In Kubernetes, a pod groups containers and is the smallest unit managed by the system.

Each pod shares an IP address among its containers and resources like memory and storage. This allows treating the containers as a single application, similar to traditional setups where processes run together on one host. Often, a pod contains just one container for simple tasks, but for more complex operations requiring collaboration among multiple processes with shared data, multi-container pods simplify deployment.

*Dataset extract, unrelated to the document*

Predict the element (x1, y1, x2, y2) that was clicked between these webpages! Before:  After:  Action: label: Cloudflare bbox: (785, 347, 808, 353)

For example, in an image-processing service creating JPEGs, one pod might have containers for resizing images and managing background tasks or data cleanup, all working together.

Registry

Helm registry serves as a centralized repository for Helm charts, facilitating the discovery, distribution, and installation of Kubernetes applications and services.

It allows users to easily find, share, and consume pre-packaged Kubernetes resources, streamlining the deployment process in Kubernetes environments.

Zone

A “zone” typically refers to a subset of the overall cluster that shares certain characteristics, such as geographic location or hardware specifications. Zoning helps distribute resources strategically and can enhance fault tolerance by ensuring redundancy within distinct zones.